Cardinality of MAD families

Question

Must every MAD family have cardinality of continuum? From Dan Ma's Topology Blog, there are MAD families with cardinality of continuum. Does there exist any MAD family that has cardinality greater than continuum?

Answer 1

First note that a MAD family is a subset of $\mathcal{P} ( \omega )$, and therefore cannot have size greater than $2^{\aleph_0}$.

There is a cardinal invariant of the continuum denoted $\mathfrak{a}$ (the almost disjointness number) which corresponds to the smallest size of a MAD family.

Martin's Axiom implies that $\mathfrak{a} = 2^{\aleph_0}$, so it is consistent with $\mathsf{ZFC}$ that all MAD families have this cardinality. (Also note that $\mathsf{CH}$ itself implies that all MAD families have cardinality $2^{\aleph_0}$, though this is slightly uninteresting as here $2^{\aleph_0} = \aleph_1$.)

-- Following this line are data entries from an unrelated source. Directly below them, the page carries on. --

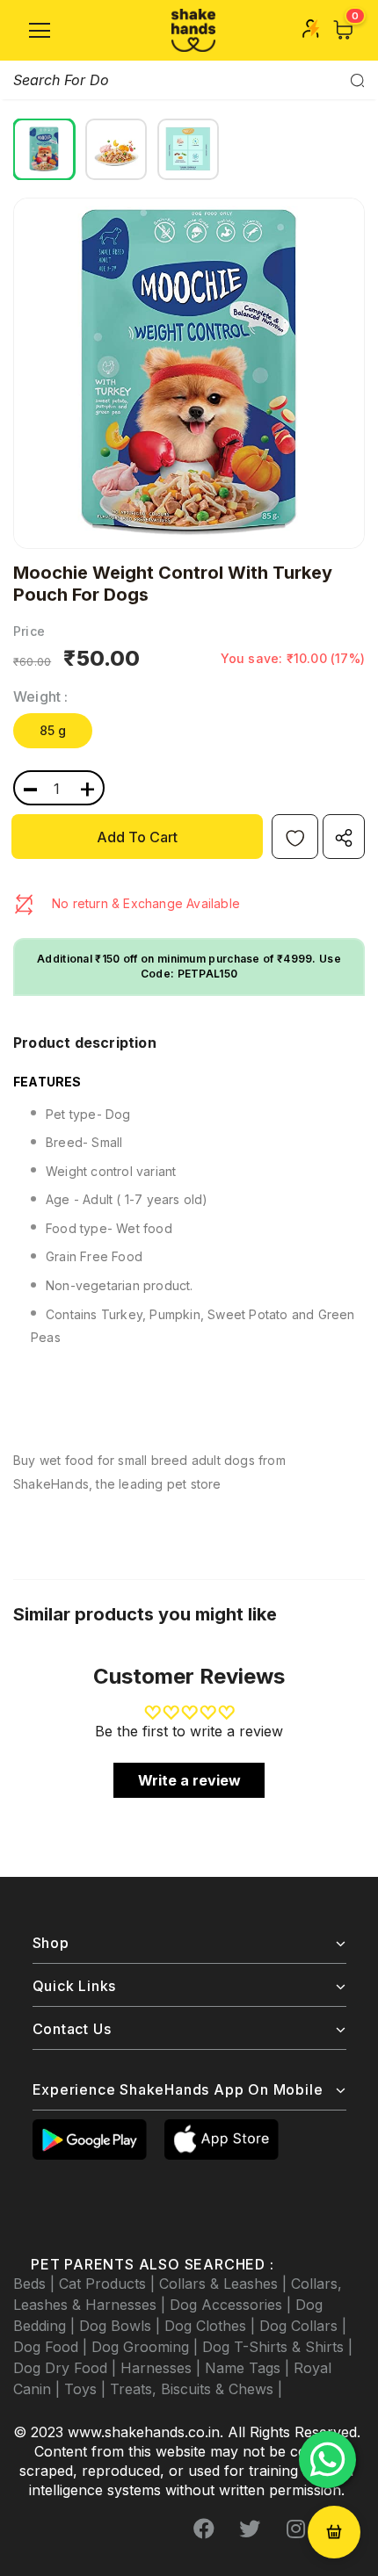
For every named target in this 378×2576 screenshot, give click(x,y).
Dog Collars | (302, 2325)
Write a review (189, 1780)
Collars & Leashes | (225, 2283)
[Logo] (193, 30)
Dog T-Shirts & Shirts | (277, 2347)
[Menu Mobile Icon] (39, 30)
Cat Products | (109, 2283)
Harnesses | (162, 2368)
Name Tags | (249, 2368)
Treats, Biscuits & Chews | (196, 2389)
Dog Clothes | (211, 2325)
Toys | (87, 2389)
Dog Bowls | (121, 2325)
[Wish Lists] (295, 836)
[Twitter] (249, 2529)
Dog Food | (52, 2347)
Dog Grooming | (146, 2347)
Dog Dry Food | (66, 2368)
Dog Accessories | (232, 2304)
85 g (53, 730)
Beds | (36, 2283)
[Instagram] (295, 2529)
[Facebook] (204, 2529)
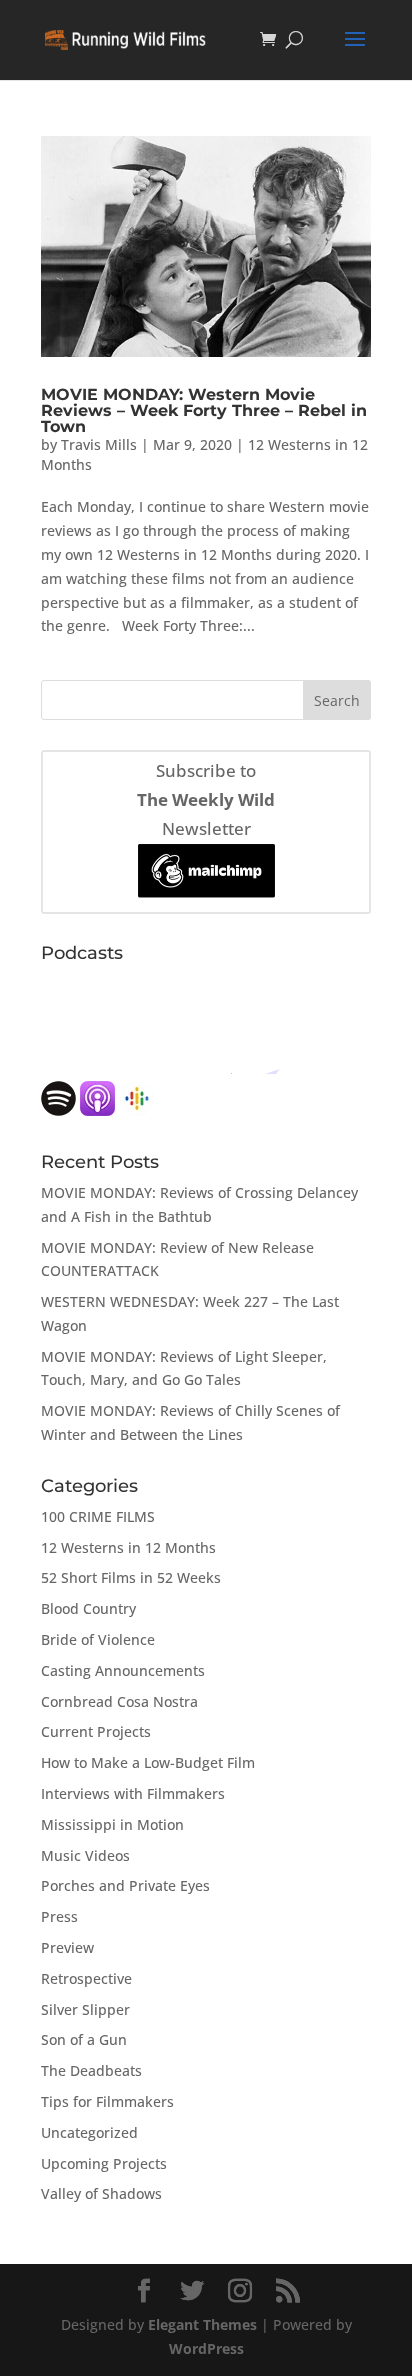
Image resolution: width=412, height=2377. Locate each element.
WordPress (206, 2348)
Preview (67, 1947)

However given a cardinal $\kappa$ with uncountable cofinality, adding $\kappa$ many Cohen reals over a model of $\mathsf{CH}$ results in a model where $2^{\aleph_0} = \kappa$, but $\mathfrak{a} = \aleph_1$ (So it is consistent with $\mathsf{ZFC}$ that there are MAD families of cardinality less than $2^{\aleph_0}$.